EXERCISE INPUTS

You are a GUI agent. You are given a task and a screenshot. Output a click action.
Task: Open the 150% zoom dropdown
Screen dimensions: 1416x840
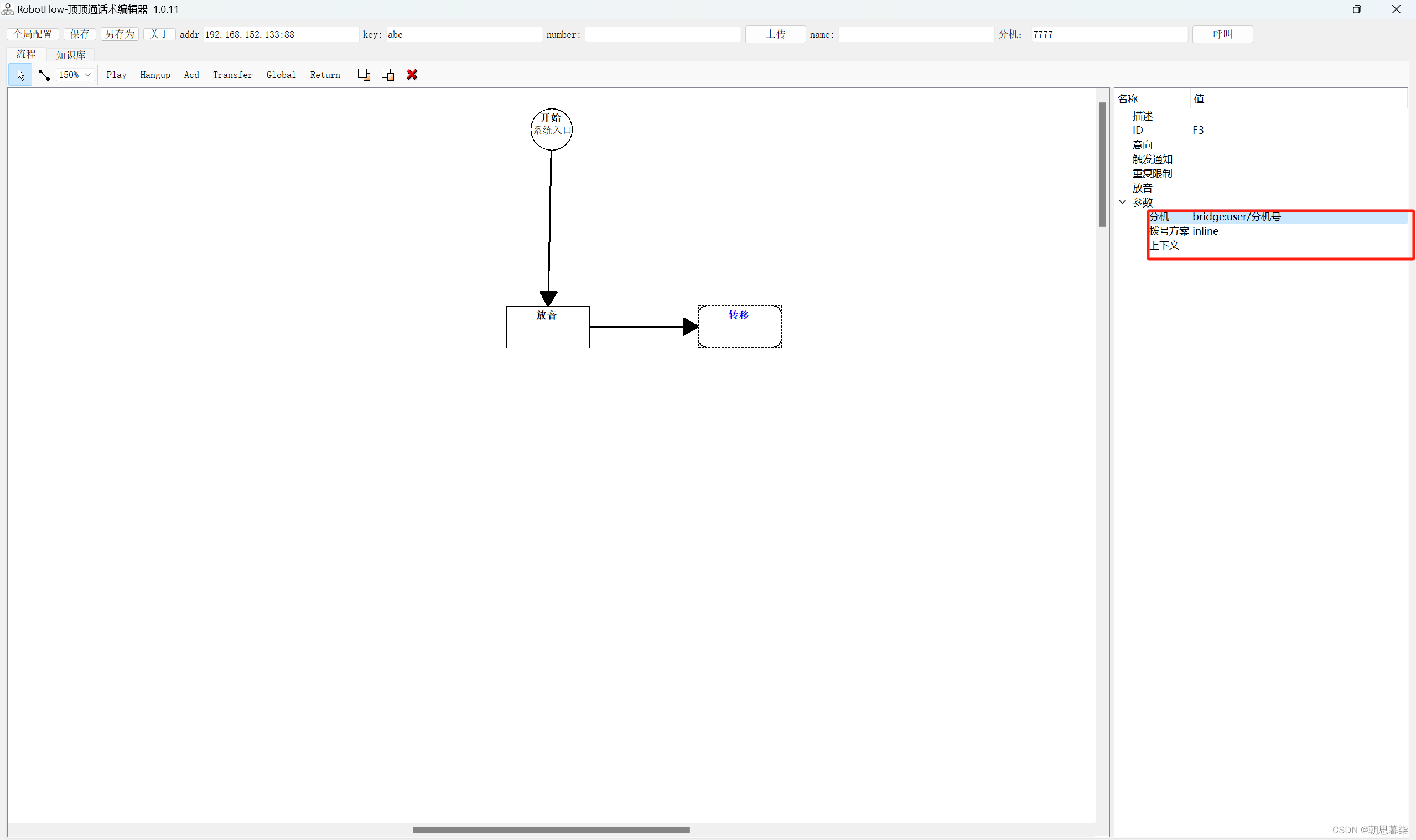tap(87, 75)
---
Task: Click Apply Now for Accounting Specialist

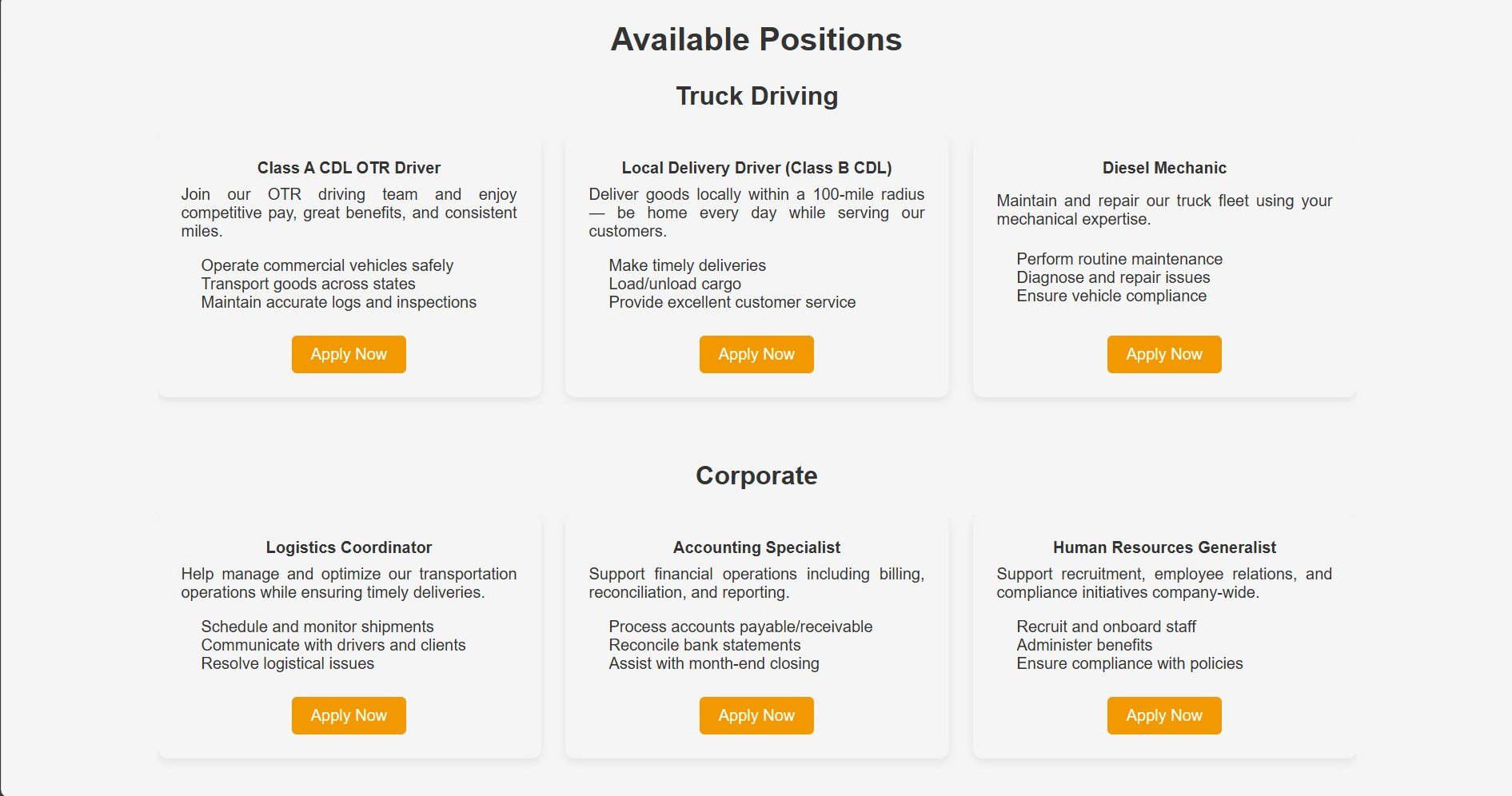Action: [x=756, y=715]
...
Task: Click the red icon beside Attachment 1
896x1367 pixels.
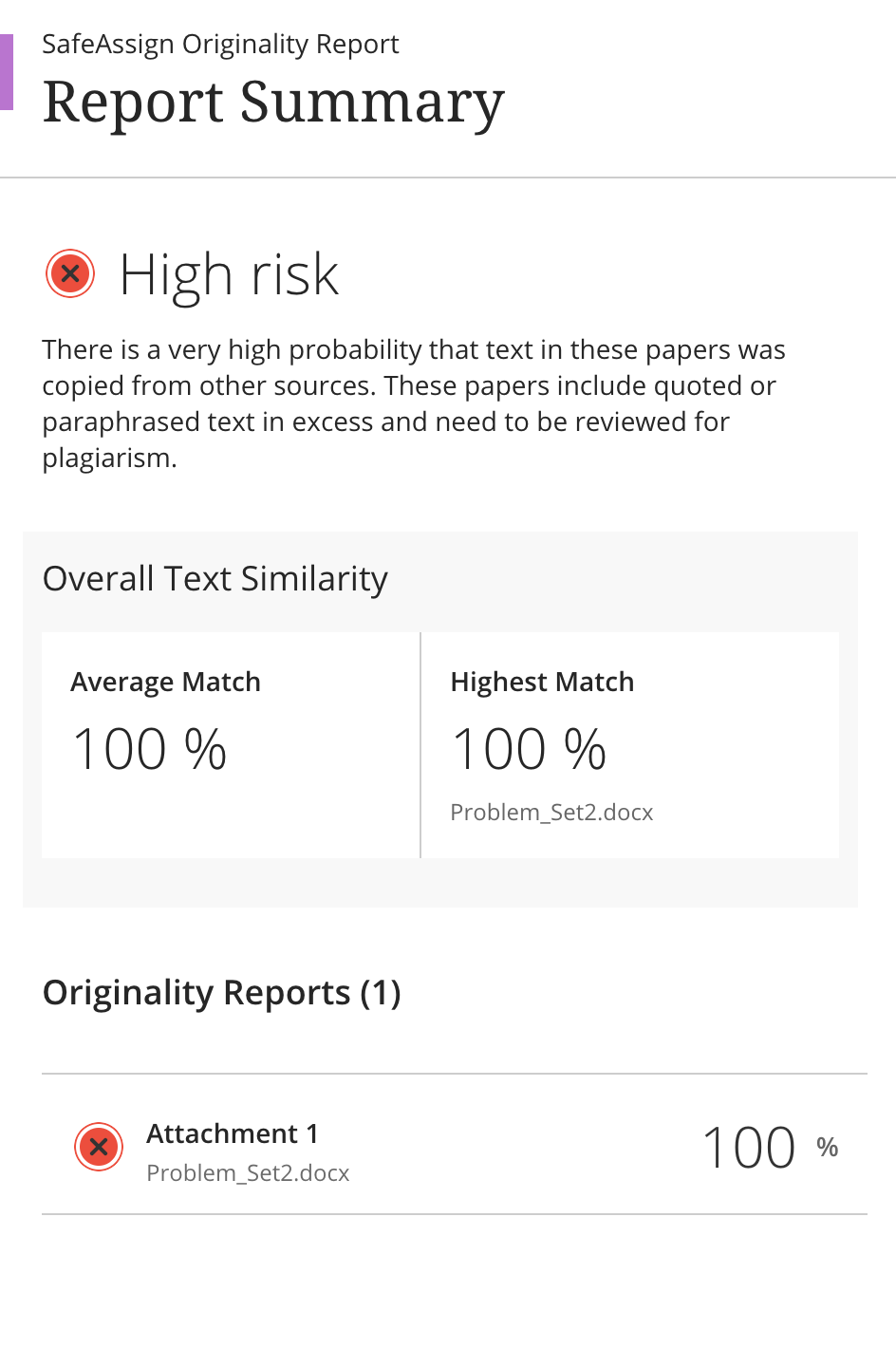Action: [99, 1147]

WHAT IS EXPECTED
Retype the entries word for word, starting at the line containing "Task: Click the red icon beside Attachment 1" and ending at the line containing "Action: [99, 1147]", and leave the pictures out.

EXERCISE SOLUTION
Task: Click the red icon beside Attachment 1
896x1367 pixels.
Action: [99, 1147]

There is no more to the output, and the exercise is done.